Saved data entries
Content starts

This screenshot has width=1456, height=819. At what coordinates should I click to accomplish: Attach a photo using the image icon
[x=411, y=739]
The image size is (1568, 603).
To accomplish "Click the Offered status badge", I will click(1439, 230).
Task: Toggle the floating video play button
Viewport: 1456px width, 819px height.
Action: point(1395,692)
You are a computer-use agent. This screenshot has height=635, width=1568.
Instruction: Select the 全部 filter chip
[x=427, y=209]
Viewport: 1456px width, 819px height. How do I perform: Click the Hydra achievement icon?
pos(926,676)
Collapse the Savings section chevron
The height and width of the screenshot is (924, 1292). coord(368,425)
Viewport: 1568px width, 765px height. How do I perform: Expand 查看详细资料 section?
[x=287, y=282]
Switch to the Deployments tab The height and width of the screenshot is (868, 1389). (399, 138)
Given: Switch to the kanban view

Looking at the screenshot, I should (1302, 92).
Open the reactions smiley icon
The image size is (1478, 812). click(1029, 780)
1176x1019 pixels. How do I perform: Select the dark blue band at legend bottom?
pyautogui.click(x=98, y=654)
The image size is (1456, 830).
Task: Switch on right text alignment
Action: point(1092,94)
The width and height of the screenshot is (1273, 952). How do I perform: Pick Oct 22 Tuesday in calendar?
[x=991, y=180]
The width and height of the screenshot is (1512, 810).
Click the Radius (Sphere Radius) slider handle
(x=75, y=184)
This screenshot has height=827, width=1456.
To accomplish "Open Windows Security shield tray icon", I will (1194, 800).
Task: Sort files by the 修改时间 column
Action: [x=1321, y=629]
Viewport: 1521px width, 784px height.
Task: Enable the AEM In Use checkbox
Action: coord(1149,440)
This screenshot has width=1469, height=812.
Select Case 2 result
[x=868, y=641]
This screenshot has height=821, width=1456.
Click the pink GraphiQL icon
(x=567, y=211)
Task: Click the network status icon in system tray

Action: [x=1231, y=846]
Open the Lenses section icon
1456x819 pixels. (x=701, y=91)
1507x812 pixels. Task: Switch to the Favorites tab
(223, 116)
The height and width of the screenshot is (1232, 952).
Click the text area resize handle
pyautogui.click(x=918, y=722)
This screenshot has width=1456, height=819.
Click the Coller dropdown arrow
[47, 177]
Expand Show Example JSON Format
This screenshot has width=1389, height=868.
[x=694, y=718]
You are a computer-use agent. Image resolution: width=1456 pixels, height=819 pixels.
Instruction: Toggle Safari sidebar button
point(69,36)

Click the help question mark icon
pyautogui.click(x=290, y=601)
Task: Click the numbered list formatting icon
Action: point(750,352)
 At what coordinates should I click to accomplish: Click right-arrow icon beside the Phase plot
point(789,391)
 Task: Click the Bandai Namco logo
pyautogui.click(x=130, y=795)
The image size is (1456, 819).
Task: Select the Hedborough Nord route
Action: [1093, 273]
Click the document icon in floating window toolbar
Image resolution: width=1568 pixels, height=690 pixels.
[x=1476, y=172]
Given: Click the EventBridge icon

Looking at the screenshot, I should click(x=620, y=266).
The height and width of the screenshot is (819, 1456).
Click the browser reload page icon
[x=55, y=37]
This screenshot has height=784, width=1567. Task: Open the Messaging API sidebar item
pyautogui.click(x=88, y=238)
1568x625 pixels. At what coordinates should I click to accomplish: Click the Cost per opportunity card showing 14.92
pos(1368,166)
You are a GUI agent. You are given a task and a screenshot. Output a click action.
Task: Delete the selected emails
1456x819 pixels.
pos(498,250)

Content ends

Say each line again exactly as it appears above.

This screenshot has width=1456, height=819. At what coordinates should I click to accomplish: Attach a photo using the image icon
[x=411, y=739]
The image size is (1568, 603).
To accomplish "Click the Offered status badge", I will click(1439, 230).
Task: Toggle the floating video play button
Viewport: 1456px width, 819px height.
Action: point(1395,692)
You are a computer-use agent. This screenshot has height=635, width=1568.
Instruction: Select the 全部 filter chip
[x=427, y=209]
Viewport: 1456px width, 819px height. How do I perform: Click the Hydra achievement icon?
pos(926,676)
Collapse the Savings section chevron
The height and width of the screenshot is (924, 1292). coord(368,425)
Viewport: 1568px width, 765px height. How do I perform: Expand 查看详细资料 section?
[x=287, y=282]
Switch to the Deployments tab The height and width of the screenshot is (868, 1389). (399, 138)
Given: Switch to the kanban view

Looking at the screenshot, I should (1302, 92).
Open the reactions smiley icon
The image size is (1478, 812). click(1029, 780)
1176x1019 pixels. How do I perform: Select the dark blue band at legend bottom?
pyautogui.click(x=98, y=654)
The image size is (1456, 830).
Task: Switch on right text alignment
Action: point(1092,94)
The width and height of the screenshot is (1273, 952). How do I perform: Pick Oct 22 Tuesday in calendar?
[x=991, y=180]
The width and height of the screenshot is (1512, 810).
Click the Radius (Sphere Radius) slider handle
(x=75, y=184)
This screenshot has height=827, width=1456.
To accomplish "Open Windows Security shield tray icon", I will (1194, 800).
Task: Sort files by the 修改时间 column
Action: [x=1321, y=629]
Viewport: 1521px width, 784px height.
Task: Enable the AEM In Use checkbox
Action: coord(1149,440)
This screenshot has width=1469, height=812.
Select Case 2 result
[x=868, y=641]
This screenshot has height=821, width=1456.
Click the pink GraphiQL icon
(x=567, y=211)
Task: Click the network status icon in system tray

Action: [x=1231, y=846]
Open the Lenses section icon
1456x819 pixels. (x=701, y=91)
1507x812 pixels. Task: Switch to the Favorites tab
(223, 116)
The height and width of the screenshot is (1232, 952).
Click the text area resize handle
pyautogui.click(x=918, y=722)
This screenshot has width=1456, height=819.
Click the Coller dropdown arrow
[47, 177]
Expand Show Example JSON Format
This screenshot has width=1389, height=868.
[x=694, y=718]
You are a computer-use agent. Image resolution: width=1456 pixels, height=819 pixels.
Instruction: Toggle Safari sidebar button
point(69,36)

Click the help question mark icon
pyautogui.click(x=290, y=601)
Task: Click the numbered list formatting icon
Action: point(750,352)
 At what coordinates should I click to accomplish: Click right-arrow icon beside the Phase plot
point(789,391)
 Task: Click the Bandai Namco logo
pyautogui.click(x=130, y=795)
The image size is (1456, 819).
Task: Select the Hedborough Nord route
Action: [1093, 273]
Click the document icon in floating window toolbar
Image resolution: width=1568 pixels, height=690 pixels.
[x=1476, y=172]
Given: Click the EventBridge icon

Looking at the screenshot, I should click(x=620, y=266).
The height and width of the screenshot is (819, 1456).
Click the browser reload page icon
[x=55, y=37]
This screenshot has height=784, width=1567. Task: Open the Messaging API sidebar item
pyautogui.click(x=88, y=238)
1568x625 pixels. At what coordinates should I click to accomplish: Click the Cost per opportunity card showing 14.92
pos(1368,166)
You are a GUI agent. You are given a task and a screenshot. Output a click action.
Task: Delete the selected emails
1456x819 pixels.
pos(498,250)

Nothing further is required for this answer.